## Data to process:

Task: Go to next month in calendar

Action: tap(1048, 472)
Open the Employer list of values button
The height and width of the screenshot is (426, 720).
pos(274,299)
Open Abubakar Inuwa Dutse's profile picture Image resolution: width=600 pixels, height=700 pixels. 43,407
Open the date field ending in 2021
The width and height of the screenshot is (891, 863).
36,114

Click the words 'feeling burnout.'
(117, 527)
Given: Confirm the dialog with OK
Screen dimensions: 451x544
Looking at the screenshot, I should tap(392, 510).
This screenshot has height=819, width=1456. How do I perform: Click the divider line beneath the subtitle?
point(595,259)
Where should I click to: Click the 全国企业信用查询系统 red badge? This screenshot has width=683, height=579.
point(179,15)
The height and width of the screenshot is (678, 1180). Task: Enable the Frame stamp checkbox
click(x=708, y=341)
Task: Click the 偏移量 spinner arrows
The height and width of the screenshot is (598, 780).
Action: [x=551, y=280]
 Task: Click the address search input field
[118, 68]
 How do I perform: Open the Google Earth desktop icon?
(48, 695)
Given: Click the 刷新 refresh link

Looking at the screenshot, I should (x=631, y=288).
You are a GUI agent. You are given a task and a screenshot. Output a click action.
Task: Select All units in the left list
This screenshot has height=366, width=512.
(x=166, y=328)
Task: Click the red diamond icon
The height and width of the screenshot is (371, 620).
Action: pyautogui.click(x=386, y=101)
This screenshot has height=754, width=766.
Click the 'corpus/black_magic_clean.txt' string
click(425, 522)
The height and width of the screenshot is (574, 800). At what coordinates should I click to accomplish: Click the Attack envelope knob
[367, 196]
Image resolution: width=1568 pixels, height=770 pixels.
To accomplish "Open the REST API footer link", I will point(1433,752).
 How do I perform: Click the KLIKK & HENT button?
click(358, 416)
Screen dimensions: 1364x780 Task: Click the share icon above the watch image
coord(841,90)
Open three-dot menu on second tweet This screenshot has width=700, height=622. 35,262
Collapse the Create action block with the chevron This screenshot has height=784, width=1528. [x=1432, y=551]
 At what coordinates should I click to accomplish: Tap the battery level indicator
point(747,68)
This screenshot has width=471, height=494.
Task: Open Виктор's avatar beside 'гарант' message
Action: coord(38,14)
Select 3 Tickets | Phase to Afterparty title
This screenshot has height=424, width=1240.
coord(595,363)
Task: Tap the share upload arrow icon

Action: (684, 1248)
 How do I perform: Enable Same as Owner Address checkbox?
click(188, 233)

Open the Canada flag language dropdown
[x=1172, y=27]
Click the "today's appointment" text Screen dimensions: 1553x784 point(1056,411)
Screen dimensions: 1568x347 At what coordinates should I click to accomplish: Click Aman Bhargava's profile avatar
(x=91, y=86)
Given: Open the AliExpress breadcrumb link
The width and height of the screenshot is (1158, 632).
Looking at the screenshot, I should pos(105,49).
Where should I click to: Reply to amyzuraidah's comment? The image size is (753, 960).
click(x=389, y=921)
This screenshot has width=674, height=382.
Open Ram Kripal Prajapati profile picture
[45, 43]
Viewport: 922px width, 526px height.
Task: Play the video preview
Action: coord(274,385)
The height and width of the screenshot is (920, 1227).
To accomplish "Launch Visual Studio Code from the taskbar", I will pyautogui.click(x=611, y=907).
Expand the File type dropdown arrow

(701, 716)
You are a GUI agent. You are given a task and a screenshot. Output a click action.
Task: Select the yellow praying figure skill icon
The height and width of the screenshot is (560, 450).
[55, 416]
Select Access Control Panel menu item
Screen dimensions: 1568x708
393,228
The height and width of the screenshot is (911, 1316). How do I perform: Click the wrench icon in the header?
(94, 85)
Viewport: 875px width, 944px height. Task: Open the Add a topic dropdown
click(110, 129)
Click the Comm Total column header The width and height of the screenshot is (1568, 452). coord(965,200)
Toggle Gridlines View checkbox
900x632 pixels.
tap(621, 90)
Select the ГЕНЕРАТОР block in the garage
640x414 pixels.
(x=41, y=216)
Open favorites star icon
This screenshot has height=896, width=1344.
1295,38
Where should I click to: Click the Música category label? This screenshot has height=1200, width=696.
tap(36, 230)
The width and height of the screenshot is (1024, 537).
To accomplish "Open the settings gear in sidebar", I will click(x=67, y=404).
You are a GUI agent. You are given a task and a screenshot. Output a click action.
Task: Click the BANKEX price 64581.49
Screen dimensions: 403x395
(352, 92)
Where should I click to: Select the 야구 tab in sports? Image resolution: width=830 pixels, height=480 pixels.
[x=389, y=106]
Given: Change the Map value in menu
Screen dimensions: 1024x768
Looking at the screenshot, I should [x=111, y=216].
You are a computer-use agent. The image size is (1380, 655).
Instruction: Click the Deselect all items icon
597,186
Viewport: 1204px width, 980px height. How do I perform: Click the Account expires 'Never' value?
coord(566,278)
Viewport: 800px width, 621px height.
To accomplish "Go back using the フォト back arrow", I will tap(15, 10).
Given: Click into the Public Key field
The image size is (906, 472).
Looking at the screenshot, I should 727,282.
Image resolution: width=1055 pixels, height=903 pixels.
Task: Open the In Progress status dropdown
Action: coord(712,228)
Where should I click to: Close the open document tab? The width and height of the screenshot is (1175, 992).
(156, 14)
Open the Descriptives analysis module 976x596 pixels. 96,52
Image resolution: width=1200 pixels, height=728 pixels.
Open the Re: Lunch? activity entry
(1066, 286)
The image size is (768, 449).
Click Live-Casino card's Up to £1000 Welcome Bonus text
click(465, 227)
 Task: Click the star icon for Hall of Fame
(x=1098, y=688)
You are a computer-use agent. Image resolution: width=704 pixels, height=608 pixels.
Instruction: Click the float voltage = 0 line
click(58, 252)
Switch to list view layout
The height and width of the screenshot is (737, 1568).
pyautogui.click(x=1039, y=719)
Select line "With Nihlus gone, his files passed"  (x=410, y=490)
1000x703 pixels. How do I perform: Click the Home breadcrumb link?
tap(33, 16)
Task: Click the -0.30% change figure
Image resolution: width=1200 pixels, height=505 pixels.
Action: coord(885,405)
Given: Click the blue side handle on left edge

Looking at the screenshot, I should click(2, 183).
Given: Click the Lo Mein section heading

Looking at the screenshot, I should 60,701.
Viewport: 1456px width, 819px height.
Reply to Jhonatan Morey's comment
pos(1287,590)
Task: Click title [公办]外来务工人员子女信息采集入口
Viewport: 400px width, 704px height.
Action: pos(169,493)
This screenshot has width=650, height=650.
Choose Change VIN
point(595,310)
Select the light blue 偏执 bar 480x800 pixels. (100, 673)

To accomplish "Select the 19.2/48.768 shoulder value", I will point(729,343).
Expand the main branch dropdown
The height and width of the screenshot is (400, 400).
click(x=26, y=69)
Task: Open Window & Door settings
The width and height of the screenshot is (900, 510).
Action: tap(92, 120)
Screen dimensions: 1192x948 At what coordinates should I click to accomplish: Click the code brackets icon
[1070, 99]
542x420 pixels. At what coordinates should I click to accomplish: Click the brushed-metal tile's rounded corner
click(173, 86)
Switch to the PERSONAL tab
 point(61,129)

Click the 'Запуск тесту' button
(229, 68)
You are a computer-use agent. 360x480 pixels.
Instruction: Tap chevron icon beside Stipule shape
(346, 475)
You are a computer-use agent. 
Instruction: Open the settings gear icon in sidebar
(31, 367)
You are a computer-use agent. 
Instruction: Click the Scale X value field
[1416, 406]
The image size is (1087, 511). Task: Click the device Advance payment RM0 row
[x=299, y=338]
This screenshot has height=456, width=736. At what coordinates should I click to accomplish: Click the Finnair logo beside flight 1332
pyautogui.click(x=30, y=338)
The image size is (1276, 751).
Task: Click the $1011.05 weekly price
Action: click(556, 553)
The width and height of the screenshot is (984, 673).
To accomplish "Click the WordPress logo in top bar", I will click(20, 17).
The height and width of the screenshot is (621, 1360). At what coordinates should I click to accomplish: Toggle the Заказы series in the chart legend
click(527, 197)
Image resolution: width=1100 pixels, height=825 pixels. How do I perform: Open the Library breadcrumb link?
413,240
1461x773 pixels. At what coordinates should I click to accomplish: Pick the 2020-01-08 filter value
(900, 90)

## Problem statement:
Return, exactly as written, only those lines that run from the one with "The width and height of the screenshot is (984, 673)." to the last line of the data, both of those lines included.

## Response:
The width and height of the screenshot is (984, 673).
To accomplish "Click the WordPress logo in top bar", I will click(20, 17).
The height and width of the screenshot is (621, 1360). At what coordinates should I click to accomplish: Toggle the Заказы series in the chart legend
click(527, 197)
Image resolution: width=1100 pixels, height=825 pixels. How do I perform: Open the Library breadcrumb link?
413,240
1461x773 pixels. At what coordinates should I click to accomplish: Pick the 2020-01-08 filter value
(900, 90)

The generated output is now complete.